Kwanzaa means “First Fruits” and is based on an ancient African festival that celebrates family life and unity. From December 26 to January 1st, African Americans dress in colorful clothing, decorate their homes with fruits and vegetables, and light a candle each night. Seven values are celebrated like unity, creativity, and faith.
The colors black, red, and green are important and represent the people, the struggle, and the hope of their community.
Families celebrate with songs and dances, African drums, story and poetry, and great food! They share African works of art and celebrate the community’s culture. Oh, and gift giving!
La Befana is celebrated in Italy on January 6th. It represents a Mother Nature figure symbolizing rebirth.
La Befana is an old witch who flies through the country the evening before and brings good children treats. If you’re not good, you might get a lump of coal!
Boxing Day happens the day after Christmas and is celebrated in a few countries like England, Canada, and Australia. People don’t have to go to work or school, and they enjoy soccer matches (called “football” there!) and horse races.
Chinese New Year
On the first day of the lunar calendar, in January or February, Chinese New Year is celebrated. Celebrations last 15 days and is sometimes called the Spring Festival because it means the coldest part of the year is almost over.
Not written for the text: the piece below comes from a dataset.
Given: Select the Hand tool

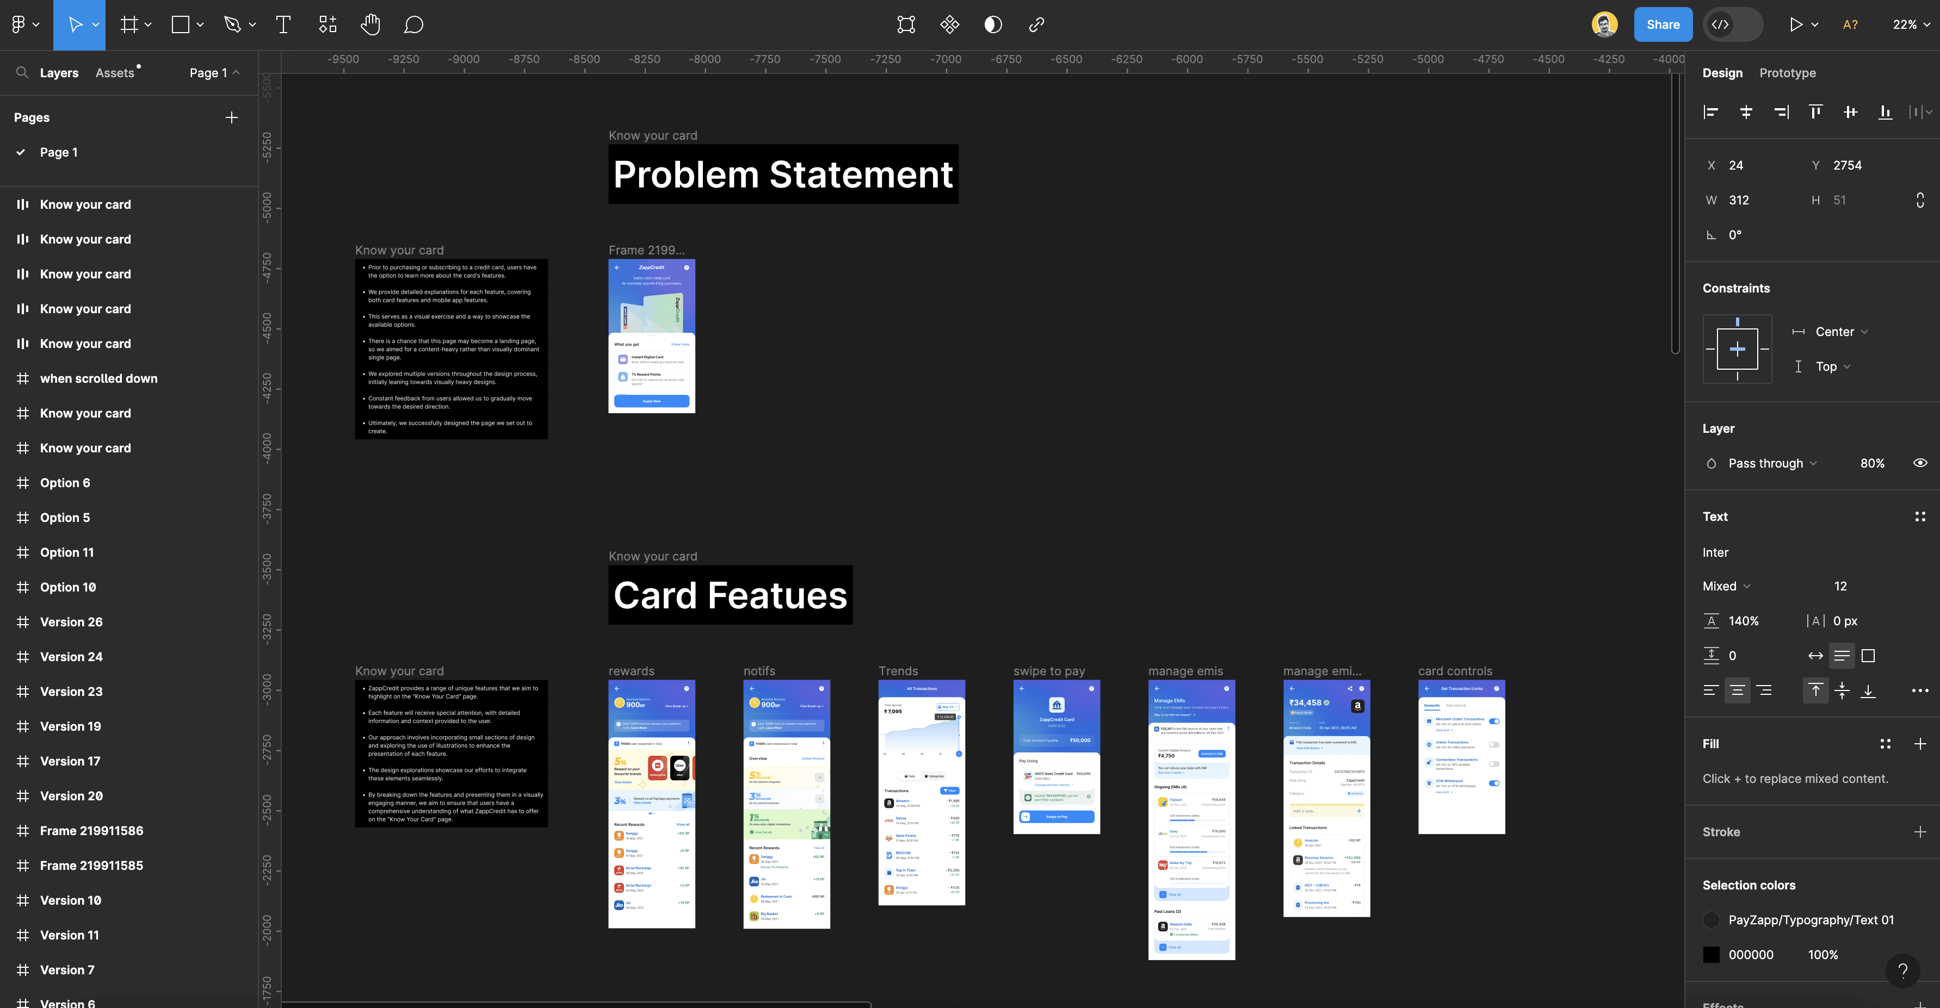Looking at the screenshot, I should (x=370, y=25).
People celebrating Chinese New Year usually make trips home to be with family and friends. Families hang red decorations and give presents wrapped in red paper.
Celebrations include traditional dances, fireworks, and big parades.
And No Holidays!
AND, some friends don’t celebrate any official holiday during winter or anytime. That’s OK, too! The best thing about holiday celebrations is just being with family and friends, so we don’t HAVE to have a special date for that. We can just show our love and care for each other EVERY DAY!